For the past 50 years, Clean Water Services has brought clean water to Washington County, Oregon as the region’s water resources management utility. With four treatment plants and 43 pump stations, the utility is responsible for treating more than 65 million gallons of wastewater each day that ultimately serves more than 600,000 customers in the Tualatin River Watershed area.
A key part of the water treatment process is straining, with products designed to protect valuable equipment from damaging dirt and debris. When it comes to basket strainers at the Clean Water Services facilities, maintenance supervisor Chad King says he looks for a solution that’s easy to use and durable. For years, they’ve relied on Hayward Flow Control’s SB series basket strainers. “They’re fairly easy and quick to get, the cost is reasonable and they last a long time,” he says. “They have a lot of pretty neat features.”
Clean Water Services primarily uses Hayward’s basket strainers in its bulk chemical storage, with the product installed at the feed or discharge of tanks for straining before chemicals are transferred to day tanks. Chad King says he appreciates the easy-to-use handles on the lid of the basket strainers along with the variety in sizes and piping configurations.
Hayward Flow Control has been manufacturing the thermoplastic basket strainers since 1985, with the current design introduced in 2005. Along with the water and wastewater industry, the products are commonly used in large aquariums and zoos, metal finishing and plating, waterparks, food and beverage, and maritime applications.
Regional sales manager Bill King says Hayward’s basket strainers offer a number of features and benefits that set them apart from others on the market.
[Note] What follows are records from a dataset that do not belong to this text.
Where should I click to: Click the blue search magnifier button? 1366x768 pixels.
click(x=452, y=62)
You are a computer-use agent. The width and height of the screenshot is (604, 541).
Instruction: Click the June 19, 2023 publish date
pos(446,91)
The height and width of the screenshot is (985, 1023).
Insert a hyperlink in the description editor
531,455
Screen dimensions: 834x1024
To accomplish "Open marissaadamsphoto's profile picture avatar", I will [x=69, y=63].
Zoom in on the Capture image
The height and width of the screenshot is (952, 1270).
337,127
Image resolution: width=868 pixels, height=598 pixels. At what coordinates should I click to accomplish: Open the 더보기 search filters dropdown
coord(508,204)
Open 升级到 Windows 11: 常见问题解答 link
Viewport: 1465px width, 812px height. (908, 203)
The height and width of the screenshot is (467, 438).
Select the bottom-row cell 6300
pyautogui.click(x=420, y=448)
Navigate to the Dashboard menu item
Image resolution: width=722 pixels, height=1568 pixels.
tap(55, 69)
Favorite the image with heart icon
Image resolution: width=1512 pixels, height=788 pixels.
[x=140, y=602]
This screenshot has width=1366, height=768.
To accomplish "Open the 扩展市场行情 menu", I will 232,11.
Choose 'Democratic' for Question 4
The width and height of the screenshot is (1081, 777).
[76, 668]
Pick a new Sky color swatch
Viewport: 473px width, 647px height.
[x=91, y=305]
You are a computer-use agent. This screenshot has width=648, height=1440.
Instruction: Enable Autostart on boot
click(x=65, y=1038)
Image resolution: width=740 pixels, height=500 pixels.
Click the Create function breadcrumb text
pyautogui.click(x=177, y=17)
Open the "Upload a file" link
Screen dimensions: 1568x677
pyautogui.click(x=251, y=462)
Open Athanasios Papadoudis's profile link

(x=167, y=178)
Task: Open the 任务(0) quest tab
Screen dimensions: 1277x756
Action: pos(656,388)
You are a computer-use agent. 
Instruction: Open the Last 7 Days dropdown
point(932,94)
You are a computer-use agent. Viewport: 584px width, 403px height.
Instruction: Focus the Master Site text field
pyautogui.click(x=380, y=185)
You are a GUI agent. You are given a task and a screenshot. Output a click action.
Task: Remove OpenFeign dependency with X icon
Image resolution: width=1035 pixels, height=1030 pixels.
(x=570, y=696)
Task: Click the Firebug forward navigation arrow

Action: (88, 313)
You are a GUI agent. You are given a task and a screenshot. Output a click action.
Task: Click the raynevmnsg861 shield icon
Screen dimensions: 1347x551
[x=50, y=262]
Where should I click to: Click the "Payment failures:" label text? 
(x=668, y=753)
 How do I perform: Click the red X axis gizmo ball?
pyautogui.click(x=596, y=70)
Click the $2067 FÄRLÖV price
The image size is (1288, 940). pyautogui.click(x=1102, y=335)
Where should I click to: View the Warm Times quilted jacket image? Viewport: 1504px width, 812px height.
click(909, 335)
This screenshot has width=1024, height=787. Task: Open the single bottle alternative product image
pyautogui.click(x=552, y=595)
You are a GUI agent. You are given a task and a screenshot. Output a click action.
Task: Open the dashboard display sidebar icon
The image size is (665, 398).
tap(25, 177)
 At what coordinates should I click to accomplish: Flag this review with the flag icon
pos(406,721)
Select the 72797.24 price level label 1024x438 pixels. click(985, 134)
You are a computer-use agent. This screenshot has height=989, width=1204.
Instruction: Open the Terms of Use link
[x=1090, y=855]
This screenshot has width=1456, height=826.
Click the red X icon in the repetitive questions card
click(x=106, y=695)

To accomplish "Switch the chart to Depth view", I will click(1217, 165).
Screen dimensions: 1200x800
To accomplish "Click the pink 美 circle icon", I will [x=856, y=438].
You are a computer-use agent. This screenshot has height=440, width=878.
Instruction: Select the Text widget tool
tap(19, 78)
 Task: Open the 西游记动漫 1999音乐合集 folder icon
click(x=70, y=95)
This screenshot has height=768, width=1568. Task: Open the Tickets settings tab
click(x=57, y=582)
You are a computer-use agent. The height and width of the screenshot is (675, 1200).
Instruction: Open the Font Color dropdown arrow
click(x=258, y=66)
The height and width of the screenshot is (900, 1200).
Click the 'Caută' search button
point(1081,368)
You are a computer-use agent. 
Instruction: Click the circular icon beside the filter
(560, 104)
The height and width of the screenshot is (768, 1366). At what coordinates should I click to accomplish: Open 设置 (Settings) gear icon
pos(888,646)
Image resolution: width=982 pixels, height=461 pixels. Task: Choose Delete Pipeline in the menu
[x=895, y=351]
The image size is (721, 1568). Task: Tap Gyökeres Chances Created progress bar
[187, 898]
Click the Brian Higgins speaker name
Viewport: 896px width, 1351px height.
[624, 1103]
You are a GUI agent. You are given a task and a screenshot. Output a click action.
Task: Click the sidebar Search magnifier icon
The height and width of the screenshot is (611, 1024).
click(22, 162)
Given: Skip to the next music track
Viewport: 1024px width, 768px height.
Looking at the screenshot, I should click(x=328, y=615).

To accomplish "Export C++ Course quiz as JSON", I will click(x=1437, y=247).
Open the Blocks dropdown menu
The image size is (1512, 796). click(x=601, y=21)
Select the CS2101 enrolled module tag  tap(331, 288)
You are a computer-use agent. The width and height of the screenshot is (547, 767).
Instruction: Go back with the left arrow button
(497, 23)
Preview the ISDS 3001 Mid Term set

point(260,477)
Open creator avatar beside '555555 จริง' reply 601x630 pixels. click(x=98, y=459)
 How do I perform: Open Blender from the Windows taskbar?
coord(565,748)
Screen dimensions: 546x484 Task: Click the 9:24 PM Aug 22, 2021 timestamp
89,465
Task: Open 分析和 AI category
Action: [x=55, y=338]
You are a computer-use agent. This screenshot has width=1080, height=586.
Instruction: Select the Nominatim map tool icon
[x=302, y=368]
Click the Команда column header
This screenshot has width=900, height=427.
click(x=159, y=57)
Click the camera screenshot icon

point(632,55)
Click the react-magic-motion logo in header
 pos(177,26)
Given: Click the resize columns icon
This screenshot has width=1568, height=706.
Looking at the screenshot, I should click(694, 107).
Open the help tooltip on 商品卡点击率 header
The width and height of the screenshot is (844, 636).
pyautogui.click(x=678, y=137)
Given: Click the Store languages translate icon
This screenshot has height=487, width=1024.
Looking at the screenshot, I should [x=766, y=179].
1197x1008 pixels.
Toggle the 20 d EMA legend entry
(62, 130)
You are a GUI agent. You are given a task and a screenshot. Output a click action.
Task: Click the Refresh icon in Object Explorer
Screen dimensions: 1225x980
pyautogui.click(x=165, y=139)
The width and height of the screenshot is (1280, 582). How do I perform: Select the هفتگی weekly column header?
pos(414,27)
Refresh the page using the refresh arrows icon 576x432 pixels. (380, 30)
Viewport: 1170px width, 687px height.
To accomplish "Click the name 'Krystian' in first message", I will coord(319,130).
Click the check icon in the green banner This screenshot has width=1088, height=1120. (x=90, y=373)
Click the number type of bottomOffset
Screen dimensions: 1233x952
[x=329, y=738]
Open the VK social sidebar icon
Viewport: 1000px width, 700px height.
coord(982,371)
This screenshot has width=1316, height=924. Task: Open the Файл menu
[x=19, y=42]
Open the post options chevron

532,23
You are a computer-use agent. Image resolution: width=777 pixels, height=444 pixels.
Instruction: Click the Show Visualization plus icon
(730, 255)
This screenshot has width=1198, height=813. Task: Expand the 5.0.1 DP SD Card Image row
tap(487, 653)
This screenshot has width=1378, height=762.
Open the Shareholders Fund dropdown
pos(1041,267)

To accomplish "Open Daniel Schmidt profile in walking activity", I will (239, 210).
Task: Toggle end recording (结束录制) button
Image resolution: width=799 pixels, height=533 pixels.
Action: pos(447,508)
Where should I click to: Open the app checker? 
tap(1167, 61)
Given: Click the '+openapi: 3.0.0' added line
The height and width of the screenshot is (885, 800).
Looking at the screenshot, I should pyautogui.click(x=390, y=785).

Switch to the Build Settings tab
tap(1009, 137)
For one, the gull wing handles on the strainers are ergonomically designed for easy opening and closing by hand. The cover also has a liquid displacing dome on the bottom side that prevents liquid from spilling out when the lid is removed. An integral mounted base allows for convenient fastening.
The basket strainers also feature the option for both in-line and loop connections. When configured for loop flow, the user can pipe in from the top port and out from the bottom port, creating a U-shape or loop in the piping system compared to the straight across in-line setup.
“Loop flow is an advantage if you're in a tight space or you want to put the vessel in a corner,” says Jon Stone, Hayward’s director of engineering and product management. “A lot of customers use that for space savings.”
Stone adds that another advantage of the product is its one-piece molded design and true union ends which allow for efficient removal and cleaning of the basket strainer body or basket itself.
The durability of the basket strainers also means they have no real shelf life, Bill King says. The occasional user error is generally the only cause for replacement.
“The good news is it's very easy to change them out because they have the union, so all they have to do is loosen up the union nuts and put the new one in,” Bill King says.
It’s no surprise that ease of use and maintenance is the most common piece of customer feedback Stone hears about the basket strainers.
“If you ask a user, they’re probably going to tell you the biggest thing is that they never have to touch them other than cleaning the basket out,” Stone says.
As Clean Water Services’ Chad King puts it, “they’re just a good piece of equipment. You kind of put them in and forget about them.”